Required work: What do the lines say from the one containing "The width and height of the screenshot is (711, 438)." to the end of the records? Restate them word for word, and only those.

Dataset:
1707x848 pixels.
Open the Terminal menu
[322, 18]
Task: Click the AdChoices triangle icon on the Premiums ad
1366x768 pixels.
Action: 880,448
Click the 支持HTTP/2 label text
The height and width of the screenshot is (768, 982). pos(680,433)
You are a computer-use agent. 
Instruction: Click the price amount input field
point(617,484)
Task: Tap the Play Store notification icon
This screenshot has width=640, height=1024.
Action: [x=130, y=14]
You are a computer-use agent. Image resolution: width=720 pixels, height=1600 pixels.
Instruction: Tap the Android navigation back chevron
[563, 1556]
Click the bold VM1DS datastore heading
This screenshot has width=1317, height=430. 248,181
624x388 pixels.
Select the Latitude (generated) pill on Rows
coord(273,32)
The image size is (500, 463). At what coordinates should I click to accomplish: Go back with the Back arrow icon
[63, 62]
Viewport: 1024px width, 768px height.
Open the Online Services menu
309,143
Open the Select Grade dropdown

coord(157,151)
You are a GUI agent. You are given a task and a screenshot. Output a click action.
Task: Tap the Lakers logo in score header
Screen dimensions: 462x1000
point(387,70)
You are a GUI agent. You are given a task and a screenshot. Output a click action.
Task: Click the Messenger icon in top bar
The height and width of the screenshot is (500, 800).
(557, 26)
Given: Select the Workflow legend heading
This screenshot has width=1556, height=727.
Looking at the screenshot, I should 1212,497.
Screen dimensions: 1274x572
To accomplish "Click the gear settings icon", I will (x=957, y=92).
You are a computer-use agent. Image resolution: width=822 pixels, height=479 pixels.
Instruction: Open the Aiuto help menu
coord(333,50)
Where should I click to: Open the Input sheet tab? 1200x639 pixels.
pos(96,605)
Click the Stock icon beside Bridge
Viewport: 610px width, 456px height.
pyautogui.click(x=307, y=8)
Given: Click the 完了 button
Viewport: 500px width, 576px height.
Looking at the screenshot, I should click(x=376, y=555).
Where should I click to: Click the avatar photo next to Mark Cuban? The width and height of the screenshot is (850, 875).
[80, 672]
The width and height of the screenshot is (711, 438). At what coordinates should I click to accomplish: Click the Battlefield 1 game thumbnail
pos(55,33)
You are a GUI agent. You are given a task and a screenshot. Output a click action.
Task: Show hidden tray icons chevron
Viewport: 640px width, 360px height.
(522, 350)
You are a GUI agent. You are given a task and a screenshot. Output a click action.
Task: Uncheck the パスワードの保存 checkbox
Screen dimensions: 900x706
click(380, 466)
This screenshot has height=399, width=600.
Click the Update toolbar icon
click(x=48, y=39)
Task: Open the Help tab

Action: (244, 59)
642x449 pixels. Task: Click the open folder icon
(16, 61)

Exercise solution:
The width and height of the screenshot is (711, 438). At what coordinates should I click to accomplish: Click the Battlefield 1 game thumbnail
pos(55,33)
You are a GUI agent. You are given a task and a screenshot. Output a click action.
Task: Show hidden tray icons chevron
Viewport: 640px width, 360px height.
(522, 350)
You are a GUI agent. You are given a task and a screenshot. Output a click action.
Task: Uncheck the パスワードの保存 checkbox
Screen dimensions: 900x706
click(380, 466)
This screenshot has height=399, width=600.
Click the Update toolbar icon
click(x=48, y=39)
Task: Open the Help tab

Action: (244, 59)
642x449 pixels. Task: Click the open folder icon
(16, 61)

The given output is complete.